» What is being asked
Go through the entries below and count the lines where the word "handle" appears; give only the count.

*** Opening of Records to process ***

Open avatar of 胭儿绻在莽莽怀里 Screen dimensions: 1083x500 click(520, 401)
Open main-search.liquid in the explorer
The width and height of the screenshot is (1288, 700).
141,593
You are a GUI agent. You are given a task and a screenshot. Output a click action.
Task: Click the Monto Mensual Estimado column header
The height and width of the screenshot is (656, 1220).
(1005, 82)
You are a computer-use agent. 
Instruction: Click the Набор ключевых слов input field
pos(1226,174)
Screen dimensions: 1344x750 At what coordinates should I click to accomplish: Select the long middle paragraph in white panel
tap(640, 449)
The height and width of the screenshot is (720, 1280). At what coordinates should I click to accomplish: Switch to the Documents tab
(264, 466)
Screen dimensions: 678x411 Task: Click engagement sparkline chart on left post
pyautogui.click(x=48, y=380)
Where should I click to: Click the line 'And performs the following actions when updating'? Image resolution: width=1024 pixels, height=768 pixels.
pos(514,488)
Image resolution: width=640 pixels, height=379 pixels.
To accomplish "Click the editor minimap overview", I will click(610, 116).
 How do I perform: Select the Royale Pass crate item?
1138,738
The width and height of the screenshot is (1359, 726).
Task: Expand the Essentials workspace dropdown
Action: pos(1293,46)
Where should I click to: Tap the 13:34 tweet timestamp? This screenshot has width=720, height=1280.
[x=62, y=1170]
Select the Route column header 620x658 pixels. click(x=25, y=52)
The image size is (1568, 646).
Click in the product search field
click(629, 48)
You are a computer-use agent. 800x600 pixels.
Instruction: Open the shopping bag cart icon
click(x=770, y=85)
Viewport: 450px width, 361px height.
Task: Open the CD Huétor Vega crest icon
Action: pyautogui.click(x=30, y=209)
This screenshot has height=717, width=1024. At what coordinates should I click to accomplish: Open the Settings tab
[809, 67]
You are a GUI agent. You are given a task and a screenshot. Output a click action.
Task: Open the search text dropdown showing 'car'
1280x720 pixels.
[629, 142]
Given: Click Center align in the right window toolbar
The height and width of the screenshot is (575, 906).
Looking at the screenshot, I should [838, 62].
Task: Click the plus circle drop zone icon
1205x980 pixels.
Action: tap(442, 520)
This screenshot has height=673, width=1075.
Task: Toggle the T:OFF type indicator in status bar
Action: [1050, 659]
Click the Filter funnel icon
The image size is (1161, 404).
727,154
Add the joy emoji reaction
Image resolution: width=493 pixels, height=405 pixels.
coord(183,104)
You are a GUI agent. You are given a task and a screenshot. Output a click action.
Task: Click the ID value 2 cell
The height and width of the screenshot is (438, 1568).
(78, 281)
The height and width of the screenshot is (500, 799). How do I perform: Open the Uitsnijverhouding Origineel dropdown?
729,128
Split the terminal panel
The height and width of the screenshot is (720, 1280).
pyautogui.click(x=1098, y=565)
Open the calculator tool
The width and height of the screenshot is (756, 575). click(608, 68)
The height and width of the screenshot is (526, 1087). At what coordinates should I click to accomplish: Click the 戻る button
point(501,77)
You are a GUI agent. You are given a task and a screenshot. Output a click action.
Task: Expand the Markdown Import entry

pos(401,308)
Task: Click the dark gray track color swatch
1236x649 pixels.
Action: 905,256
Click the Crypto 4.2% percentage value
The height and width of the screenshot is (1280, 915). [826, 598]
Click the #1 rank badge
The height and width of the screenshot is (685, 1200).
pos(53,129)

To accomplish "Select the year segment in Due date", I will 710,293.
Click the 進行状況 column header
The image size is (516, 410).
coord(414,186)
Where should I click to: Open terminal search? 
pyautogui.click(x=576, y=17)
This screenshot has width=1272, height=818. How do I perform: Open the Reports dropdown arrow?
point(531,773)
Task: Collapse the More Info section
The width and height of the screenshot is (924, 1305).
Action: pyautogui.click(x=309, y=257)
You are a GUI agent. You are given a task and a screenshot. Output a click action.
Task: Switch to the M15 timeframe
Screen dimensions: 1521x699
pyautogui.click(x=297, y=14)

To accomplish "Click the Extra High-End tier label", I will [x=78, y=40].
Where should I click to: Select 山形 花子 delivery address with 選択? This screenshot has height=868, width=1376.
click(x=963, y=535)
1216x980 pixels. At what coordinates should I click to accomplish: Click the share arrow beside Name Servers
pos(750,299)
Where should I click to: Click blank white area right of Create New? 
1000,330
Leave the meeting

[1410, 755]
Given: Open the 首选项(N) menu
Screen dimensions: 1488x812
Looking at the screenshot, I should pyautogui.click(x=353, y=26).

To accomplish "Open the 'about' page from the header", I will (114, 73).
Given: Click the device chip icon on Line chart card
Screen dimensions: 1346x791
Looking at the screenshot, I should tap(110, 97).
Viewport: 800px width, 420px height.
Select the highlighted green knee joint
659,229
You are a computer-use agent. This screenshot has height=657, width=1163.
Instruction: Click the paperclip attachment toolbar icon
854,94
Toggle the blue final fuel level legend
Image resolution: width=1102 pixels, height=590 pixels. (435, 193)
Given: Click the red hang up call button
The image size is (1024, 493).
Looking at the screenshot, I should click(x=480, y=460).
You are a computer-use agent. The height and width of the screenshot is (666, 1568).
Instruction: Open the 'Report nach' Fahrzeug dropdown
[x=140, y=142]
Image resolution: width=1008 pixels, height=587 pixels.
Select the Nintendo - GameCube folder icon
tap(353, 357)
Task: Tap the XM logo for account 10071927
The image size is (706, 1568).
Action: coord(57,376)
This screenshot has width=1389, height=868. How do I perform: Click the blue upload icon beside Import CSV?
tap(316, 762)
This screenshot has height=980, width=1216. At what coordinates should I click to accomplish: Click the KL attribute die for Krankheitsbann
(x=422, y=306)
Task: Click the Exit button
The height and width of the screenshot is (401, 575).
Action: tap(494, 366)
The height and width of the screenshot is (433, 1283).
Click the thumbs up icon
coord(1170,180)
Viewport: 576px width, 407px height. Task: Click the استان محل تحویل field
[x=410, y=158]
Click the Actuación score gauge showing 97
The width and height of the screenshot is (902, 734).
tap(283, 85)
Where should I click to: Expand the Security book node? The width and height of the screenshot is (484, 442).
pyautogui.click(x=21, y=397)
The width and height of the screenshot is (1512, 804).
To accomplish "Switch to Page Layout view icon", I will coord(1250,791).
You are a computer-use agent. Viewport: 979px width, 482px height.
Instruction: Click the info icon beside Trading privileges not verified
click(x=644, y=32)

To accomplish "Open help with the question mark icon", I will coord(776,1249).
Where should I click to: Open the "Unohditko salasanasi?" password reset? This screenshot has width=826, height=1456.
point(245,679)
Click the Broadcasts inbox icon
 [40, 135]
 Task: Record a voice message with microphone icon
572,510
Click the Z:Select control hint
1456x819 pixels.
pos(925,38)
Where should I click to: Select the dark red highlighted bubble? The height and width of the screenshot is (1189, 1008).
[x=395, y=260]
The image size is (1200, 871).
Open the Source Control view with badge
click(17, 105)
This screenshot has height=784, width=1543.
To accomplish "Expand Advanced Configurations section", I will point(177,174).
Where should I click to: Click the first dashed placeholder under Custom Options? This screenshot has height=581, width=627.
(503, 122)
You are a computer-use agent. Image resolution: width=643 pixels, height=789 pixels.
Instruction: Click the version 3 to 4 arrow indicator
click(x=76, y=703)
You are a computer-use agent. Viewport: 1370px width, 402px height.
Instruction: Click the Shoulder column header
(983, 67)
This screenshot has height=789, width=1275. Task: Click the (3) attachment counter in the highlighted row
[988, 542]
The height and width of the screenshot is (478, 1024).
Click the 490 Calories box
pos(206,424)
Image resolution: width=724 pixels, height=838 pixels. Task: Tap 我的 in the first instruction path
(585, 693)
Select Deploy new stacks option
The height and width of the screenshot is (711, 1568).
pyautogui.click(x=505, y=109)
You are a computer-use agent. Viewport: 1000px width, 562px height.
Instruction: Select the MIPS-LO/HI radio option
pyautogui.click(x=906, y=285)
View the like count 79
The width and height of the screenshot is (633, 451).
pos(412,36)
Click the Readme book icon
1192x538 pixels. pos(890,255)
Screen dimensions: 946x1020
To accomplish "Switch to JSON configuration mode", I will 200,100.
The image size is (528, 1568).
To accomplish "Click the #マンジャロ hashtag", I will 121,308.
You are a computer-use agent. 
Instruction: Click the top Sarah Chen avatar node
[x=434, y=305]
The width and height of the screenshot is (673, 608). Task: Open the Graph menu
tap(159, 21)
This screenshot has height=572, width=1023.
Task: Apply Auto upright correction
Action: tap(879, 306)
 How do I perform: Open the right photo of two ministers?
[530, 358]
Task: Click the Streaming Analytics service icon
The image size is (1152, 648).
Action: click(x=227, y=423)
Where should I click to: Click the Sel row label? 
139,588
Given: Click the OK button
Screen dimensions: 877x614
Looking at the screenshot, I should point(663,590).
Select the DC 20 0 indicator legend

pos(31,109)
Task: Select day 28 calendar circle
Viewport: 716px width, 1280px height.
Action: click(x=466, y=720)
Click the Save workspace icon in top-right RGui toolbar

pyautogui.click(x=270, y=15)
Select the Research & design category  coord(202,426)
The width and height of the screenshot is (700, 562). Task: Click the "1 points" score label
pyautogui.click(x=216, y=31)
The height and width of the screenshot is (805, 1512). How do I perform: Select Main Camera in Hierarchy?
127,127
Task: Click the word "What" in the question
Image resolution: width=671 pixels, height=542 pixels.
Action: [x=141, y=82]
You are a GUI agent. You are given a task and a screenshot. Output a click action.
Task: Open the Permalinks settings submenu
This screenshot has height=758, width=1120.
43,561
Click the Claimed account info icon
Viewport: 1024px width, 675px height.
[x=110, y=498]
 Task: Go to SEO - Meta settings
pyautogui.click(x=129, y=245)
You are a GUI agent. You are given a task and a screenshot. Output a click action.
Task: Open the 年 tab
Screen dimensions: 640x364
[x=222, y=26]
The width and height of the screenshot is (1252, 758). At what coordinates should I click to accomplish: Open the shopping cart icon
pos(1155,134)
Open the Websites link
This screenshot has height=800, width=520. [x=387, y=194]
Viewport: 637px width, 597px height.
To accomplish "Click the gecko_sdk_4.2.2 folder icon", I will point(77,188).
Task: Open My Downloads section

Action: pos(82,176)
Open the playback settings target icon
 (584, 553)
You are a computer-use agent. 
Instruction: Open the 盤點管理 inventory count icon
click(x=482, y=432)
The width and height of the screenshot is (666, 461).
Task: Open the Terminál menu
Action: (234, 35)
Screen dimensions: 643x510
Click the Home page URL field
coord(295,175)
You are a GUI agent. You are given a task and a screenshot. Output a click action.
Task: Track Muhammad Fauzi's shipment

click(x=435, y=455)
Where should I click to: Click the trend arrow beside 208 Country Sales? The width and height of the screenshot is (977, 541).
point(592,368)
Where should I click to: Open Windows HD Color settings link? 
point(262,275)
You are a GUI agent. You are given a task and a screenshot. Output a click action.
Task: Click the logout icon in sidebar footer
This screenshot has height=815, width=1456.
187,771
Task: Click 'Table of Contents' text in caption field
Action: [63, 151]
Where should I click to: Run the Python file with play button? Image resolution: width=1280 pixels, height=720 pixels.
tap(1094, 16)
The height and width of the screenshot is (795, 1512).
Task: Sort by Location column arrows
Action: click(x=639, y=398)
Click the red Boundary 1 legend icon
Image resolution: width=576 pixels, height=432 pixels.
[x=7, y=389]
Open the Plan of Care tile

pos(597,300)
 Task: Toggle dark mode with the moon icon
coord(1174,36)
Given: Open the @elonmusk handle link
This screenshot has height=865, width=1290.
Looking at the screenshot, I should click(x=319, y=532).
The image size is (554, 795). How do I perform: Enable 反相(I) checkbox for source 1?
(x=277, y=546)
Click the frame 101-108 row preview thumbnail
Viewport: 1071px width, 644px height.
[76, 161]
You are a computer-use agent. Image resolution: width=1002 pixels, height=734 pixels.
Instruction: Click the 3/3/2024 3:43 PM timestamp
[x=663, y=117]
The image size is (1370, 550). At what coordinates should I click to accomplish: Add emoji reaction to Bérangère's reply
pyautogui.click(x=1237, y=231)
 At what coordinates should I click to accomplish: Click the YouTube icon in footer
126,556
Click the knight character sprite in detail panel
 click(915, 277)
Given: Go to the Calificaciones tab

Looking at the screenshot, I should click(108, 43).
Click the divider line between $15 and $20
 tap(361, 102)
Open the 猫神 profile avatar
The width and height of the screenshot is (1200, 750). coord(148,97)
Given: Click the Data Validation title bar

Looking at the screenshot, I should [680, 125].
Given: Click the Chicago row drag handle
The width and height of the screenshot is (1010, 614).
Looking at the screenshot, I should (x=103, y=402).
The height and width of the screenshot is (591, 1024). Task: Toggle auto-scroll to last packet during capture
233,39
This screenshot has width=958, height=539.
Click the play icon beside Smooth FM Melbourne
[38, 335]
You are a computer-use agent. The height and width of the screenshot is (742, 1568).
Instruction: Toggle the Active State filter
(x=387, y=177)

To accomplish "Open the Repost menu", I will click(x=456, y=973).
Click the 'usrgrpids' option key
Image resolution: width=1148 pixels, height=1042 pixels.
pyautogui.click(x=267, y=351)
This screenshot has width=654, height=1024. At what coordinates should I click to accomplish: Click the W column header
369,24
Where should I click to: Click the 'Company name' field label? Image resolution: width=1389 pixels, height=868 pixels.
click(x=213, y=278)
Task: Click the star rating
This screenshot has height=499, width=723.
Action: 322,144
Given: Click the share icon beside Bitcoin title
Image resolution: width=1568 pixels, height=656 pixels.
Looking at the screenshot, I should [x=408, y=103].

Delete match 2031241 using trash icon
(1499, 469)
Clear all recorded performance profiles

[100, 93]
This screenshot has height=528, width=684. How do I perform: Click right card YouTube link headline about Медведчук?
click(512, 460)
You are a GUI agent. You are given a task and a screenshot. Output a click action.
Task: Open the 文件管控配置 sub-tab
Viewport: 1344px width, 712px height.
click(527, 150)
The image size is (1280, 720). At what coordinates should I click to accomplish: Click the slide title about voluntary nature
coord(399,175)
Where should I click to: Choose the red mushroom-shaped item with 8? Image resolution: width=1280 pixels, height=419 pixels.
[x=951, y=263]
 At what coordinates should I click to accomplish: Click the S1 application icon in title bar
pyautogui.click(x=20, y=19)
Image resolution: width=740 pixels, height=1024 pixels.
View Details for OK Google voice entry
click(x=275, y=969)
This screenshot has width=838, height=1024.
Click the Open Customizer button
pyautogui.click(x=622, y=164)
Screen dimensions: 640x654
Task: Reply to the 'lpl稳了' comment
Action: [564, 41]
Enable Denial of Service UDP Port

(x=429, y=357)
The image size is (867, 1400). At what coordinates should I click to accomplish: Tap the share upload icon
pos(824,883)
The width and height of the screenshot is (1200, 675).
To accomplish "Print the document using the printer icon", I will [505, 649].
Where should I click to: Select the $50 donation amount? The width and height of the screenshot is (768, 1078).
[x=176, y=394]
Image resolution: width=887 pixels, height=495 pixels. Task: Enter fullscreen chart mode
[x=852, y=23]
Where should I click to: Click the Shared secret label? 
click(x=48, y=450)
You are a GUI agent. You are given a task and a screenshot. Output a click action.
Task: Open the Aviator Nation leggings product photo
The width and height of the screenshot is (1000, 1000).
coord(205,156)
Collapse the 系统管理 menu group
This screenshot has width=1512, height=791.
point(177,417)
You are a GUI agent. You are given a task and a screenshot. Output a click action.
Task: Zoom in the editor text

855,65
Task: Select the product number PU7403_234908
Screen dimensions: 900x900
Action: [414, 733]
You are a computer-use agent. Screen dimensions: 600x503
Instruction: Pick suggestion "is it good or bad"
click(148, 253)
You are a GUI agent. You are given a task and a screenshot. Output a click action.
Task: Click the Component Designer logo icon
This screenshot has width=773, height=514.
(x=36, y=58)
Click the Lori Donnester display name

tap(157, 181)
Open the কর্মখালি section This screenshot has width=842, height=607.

*** Close of Records to process ***

» Exercise result
2